WASHINGTON (Legal Newsline) – As a federal agency considers whether lawyers are illegally frightening potential clients who see their television commercials, research shows drugs like Invokana and Truvada are among the most popular subjects of lawyer spending.
Last week, the Federal Trade Commission sent letters to seven legal practitioners and lead generators (companies who refer potential clients to law firms) over their claims in TV ads. The commercials at issue possibly misstate whether pharmaceuticals have been recalled or the seriousness of side effects.
The FTC is not making the letters or their targets public, though Legal Newsline has filed a Freedom of Information Act request to obtain them.
The agency’s announcement, though, specifies that the ads regard blood-thinners and drugs for diabetes, acid reflux and high blood pressure, among other conditions.
It is possible, then, that one of those drugs is Invokana, a diabetes medication that lawyers say is linked to ketoacidosis and kidney injuries. It has not been recalled, but the Food and Drug Administration did issue a safety warning.
Research provided by X Ante, using Kantar CMAG data, shows Invokana lawyers and lead generators spent an estimated $5.3 million on television advertising from January through August of this year. The estimations were reached based on estimated ad spending and the number of ads that have aired.
Almost 12,000 Invokana ads have aired, X Ante says.
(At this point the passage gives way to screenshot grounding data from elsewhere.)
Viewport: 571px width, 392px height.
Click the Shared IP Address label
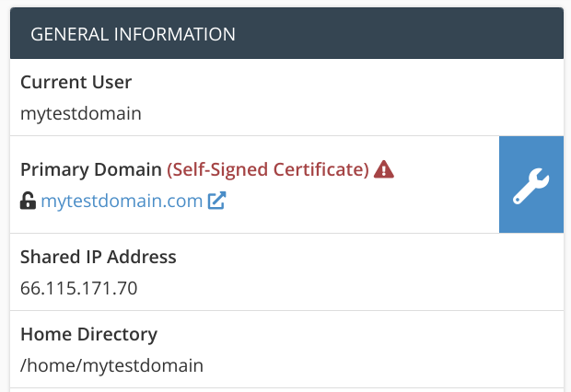(98, 257)
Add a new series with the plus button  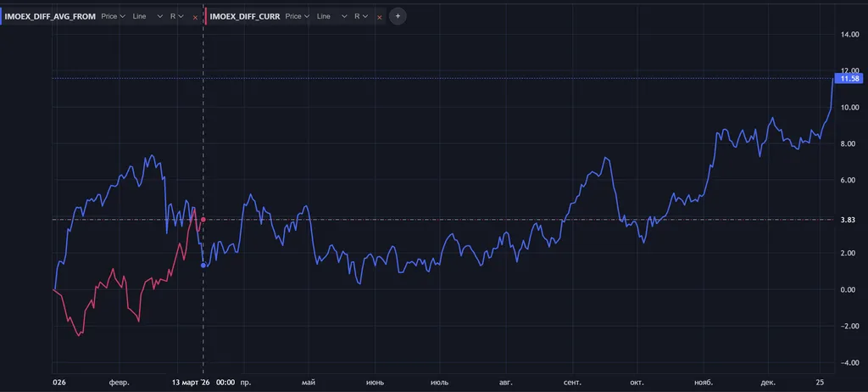pos(398,16)
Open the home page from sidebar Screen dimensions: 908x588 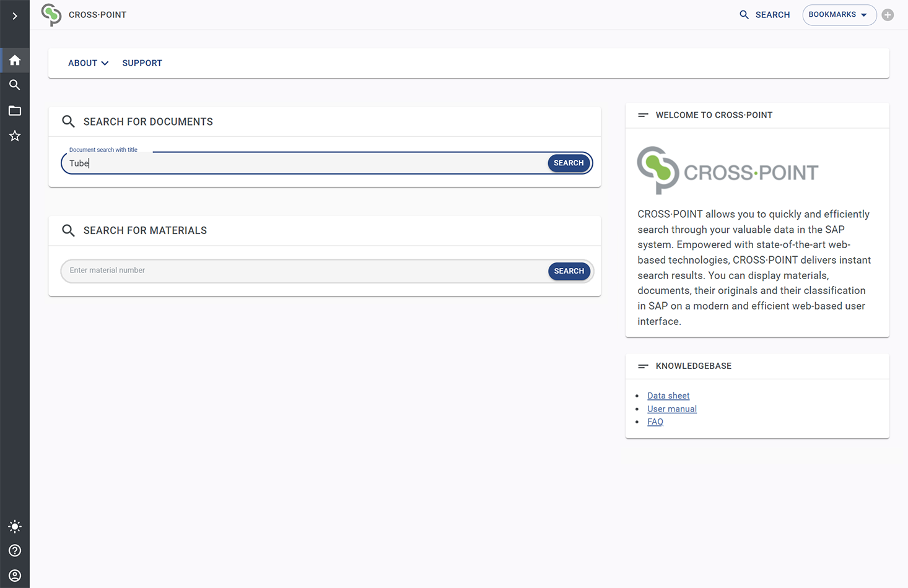pyautogui.click(x=14, y=60)
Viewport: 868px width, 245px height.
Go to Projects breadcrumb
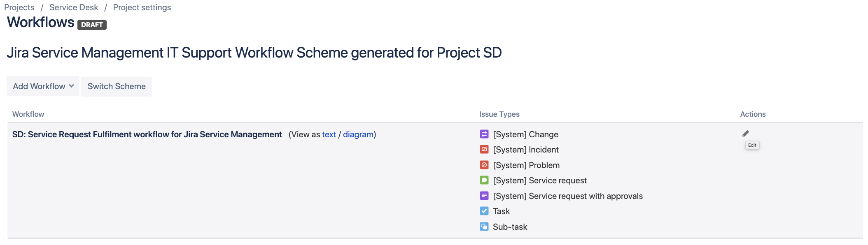coord(19,7)
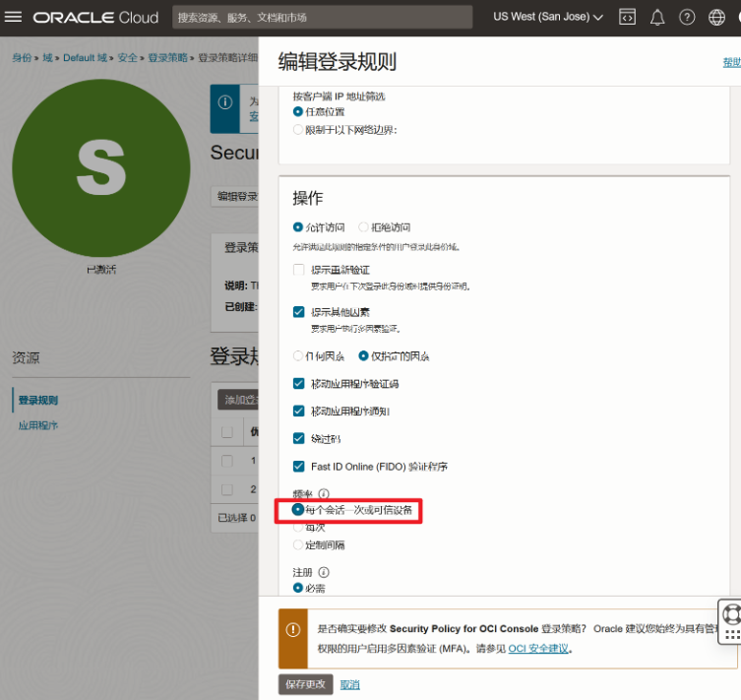Image resolution: width=741 pixels, height=700 pixels.
Task: Open the hamburger navigation menu
Action: coord(14,18)
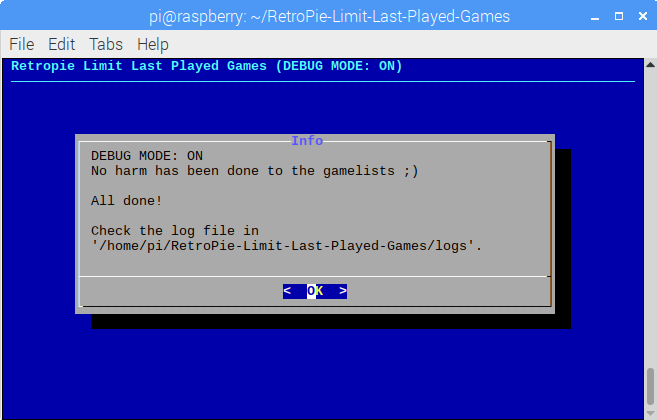Click the left angle bracket beside OK
The height and width of the screenshot is (420, 657).
pos(287,291)
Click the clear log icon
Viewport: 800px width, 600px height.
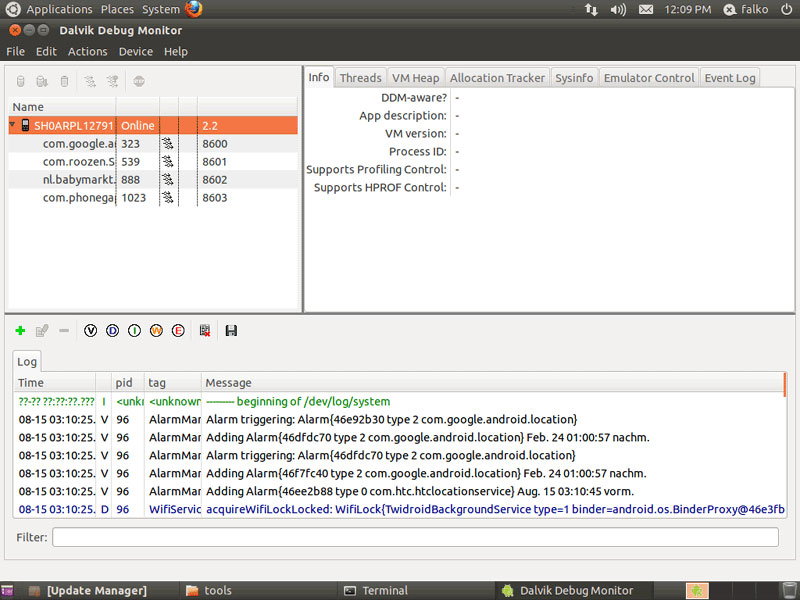point(204,331)
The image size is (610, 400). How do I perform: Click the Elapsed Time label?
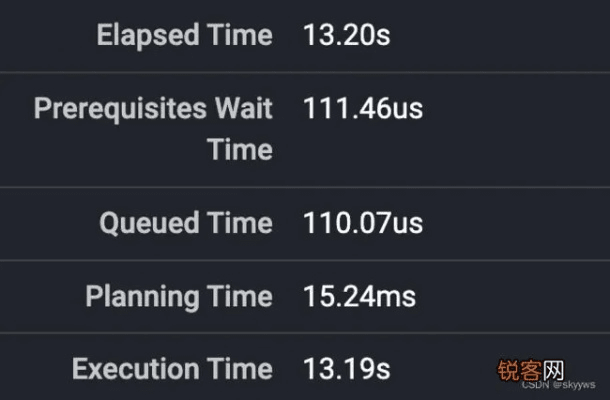pyautogui.click(x=184, y=35)
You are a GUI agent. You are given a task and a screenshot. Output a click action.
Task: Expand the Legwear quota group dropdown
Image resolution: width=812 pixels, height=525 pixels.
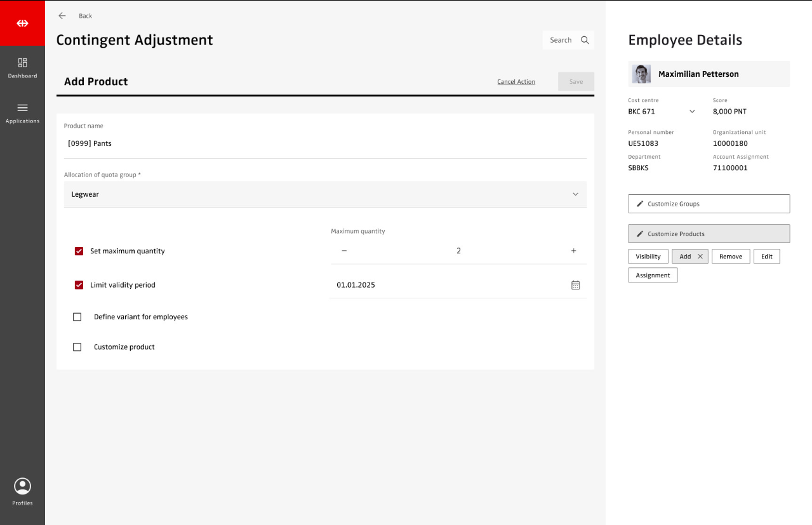pos(575,194)
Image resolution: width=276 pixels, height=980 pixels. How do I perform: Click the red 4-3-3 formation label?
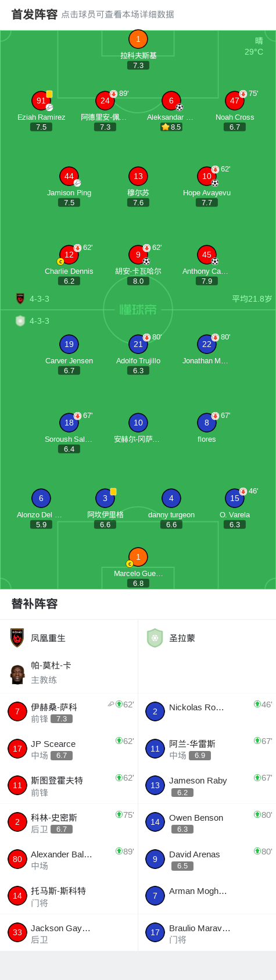coord(40,299)
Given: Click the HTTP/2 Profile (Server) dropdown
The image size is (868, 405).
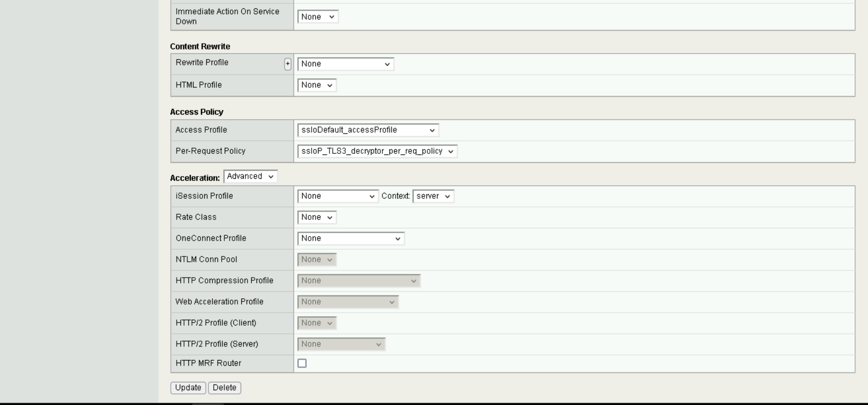Looking at the screenshot, I should (341, 344).
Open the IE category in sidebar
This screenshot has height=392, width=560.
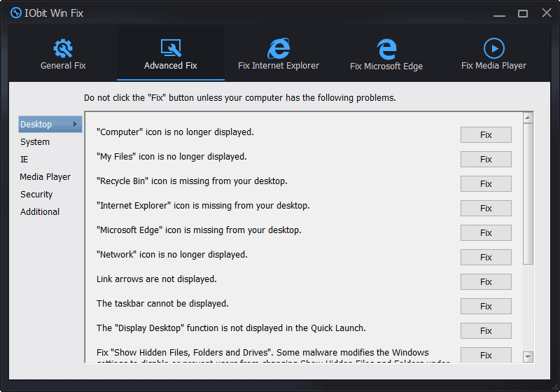[25, 160]

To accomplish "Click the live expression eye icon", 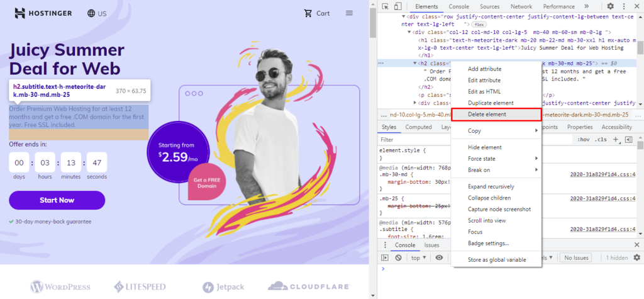I will tap(439, 257).
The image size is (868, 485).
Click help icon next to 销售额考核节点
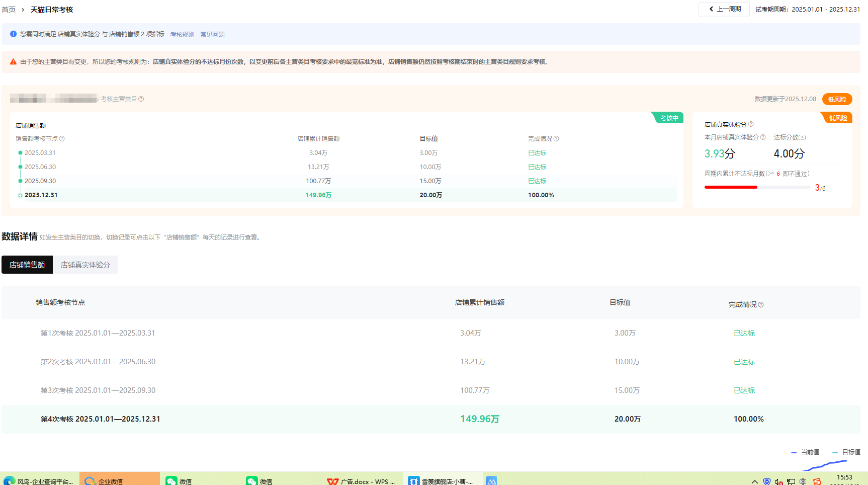pos(62,139)
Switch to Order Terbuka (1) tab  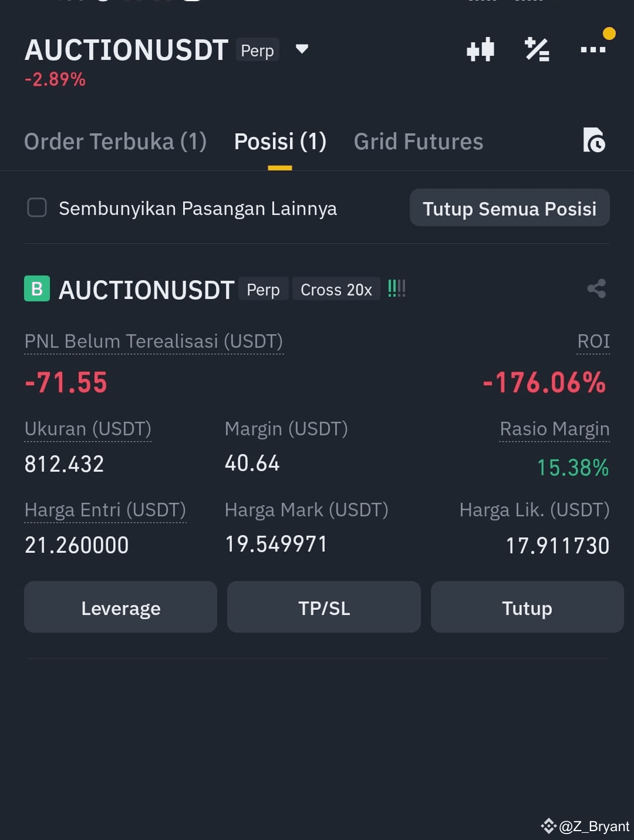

It’s not the only diabetes drug that has drawn attention from lawyers.
Jardiance, which helps control blood sugar for diabetics, also has an alleged link to ketoacidosis. It is part of a group known as SGLT2 inhibitors that have been linked to a form of gangrene that attacks the genitals. The FDA also issued a safety alert about it but has not recalled it.
Lawyers seeking Jardiance clients have spent about $4.1 million on 9,365 ads in the first eight months of 2019, X Ante reports.
In X Ante’s medical device and prescription drug category, hernia mesh, military earplugs, talcum powder and IVC filters dominate the spending in the same timeframe. Mesh ads have totaled $25 million, while $14.5 million has been spent on talcum powder ads.
For military earplugs, the figure is $14 million and for IVC filters, it is $12.8 million. There have been more than 219,000 ads over those four products, X Ante says.
Lawyers spent $5.1 million and $3.9 million on ads for Truvada and Atripla, respectively, both HIV medications.
The FTC says the ads in question have sensational warnings or alerts that can fool a viewer into thinking they are government-sanctioned medical alerts or public service announcements.
It also says one of the fields of drugs with problematic advertising is blood-thinners. A few years ago, an FDA official reported that 61 people stopped taking their Xarelto or Pradaxa after seeing commercials from lawyers.
Of that group, six people died – three from strokes, one from cardiac arrest, one from a pulmonary embolism and one from an unreported cause.
The American Medical Association even adopted a policy in 2016 that attorney commercials should include “appropriate” and “conspicuous” warnings.
“These ads describe only the lethal side effects and not the benefits of the medications that many patients have experienced -- but this is not explained to the viewers,” the AMA said.
A popular drug for lawyers then was Xarelto, which dominated the drugs and medical devices field studied by X Ante. In an 18-month span in 2015-16, there were 168,000 Xarelto ads.
Ultimately, more than 27,000 Xarelto lawsuits were part of a global settlement of $775 million. Johnson & Johnson and Bayer settled despite overwhelming success in the first six trials.